(Collected data)
---

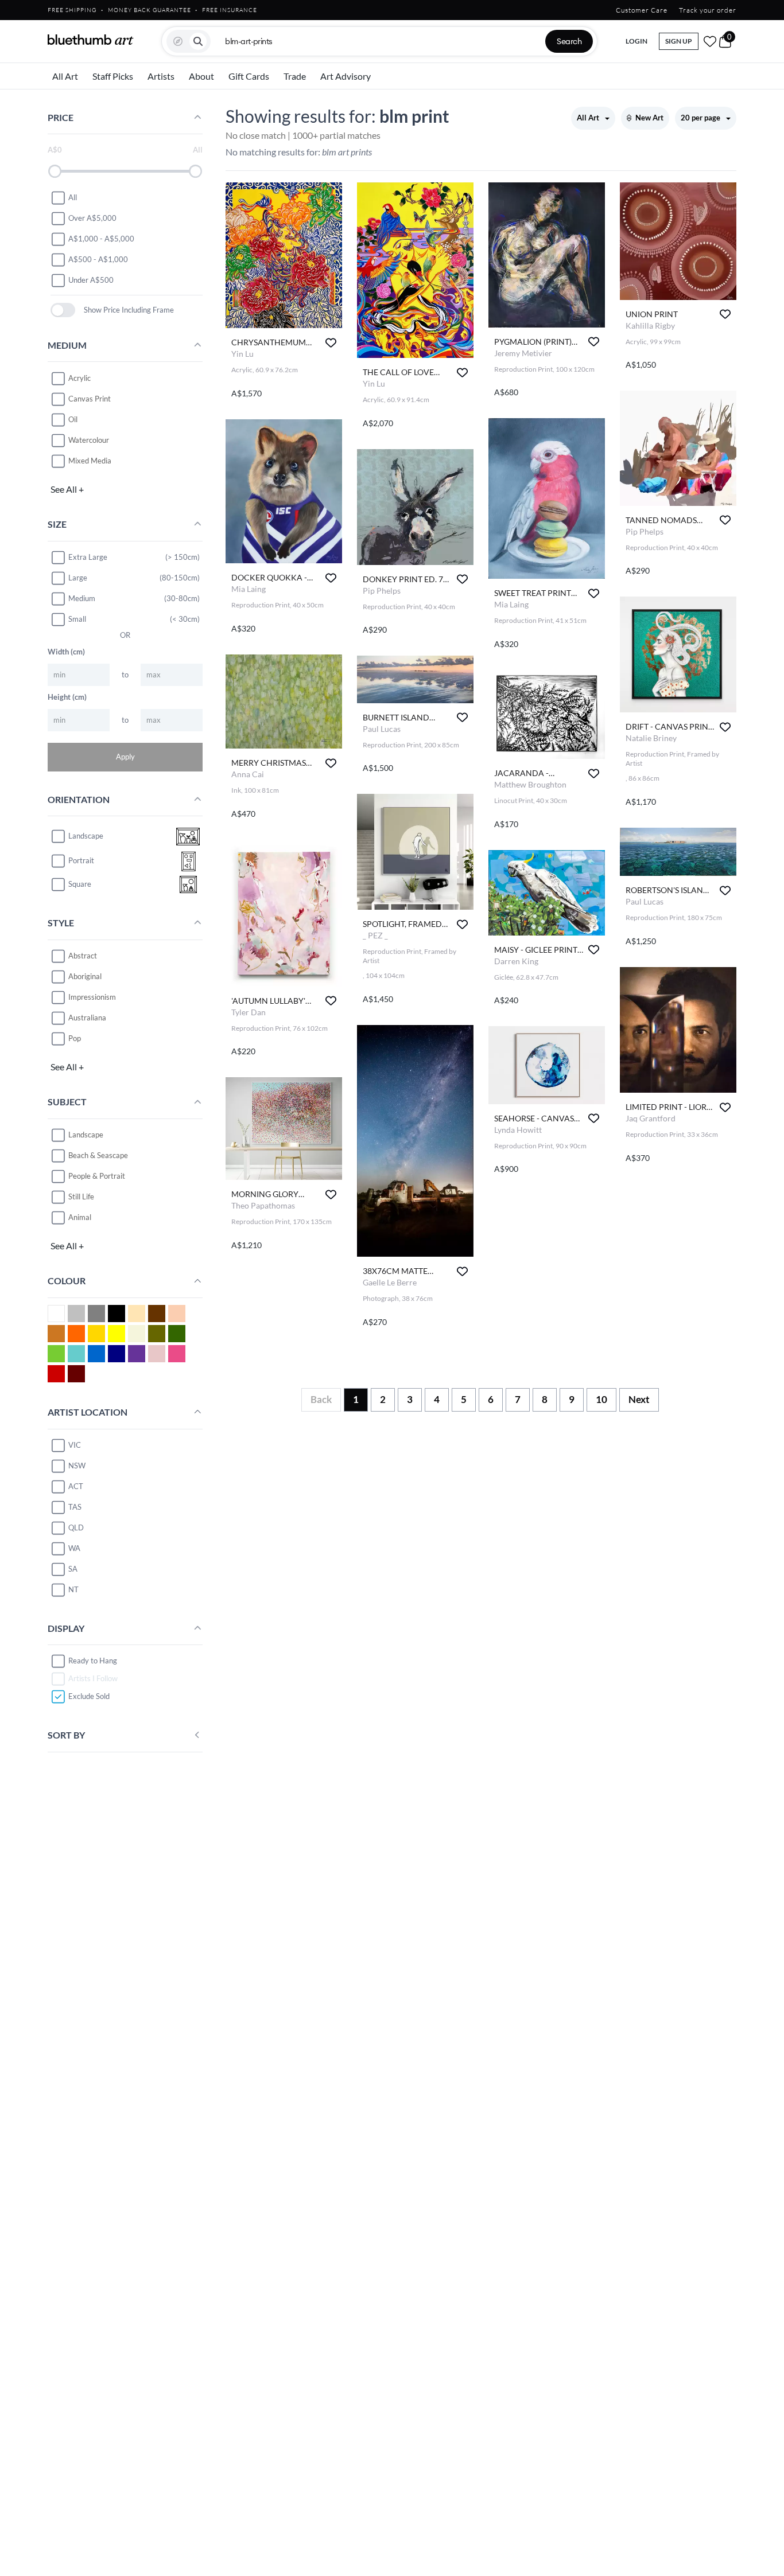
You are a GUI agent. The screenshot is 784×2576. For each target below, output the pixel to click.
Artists (161, 76)
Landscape (85, 1134)
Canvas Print (89, 398)
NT (73, 1589)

---

§ **DIRECTIONS**:
Could you copy the lines above exactly and skip the images?

§ **SOLUTION FOR THIS PROBLEM**:
You are a GUI agent. The screenshot is 784×2576. For each target below, output the pixel to click.
Artists (161, 76)
Landscape (85, 1134)
Canvas Print (89, 398)
NT (73, 1589)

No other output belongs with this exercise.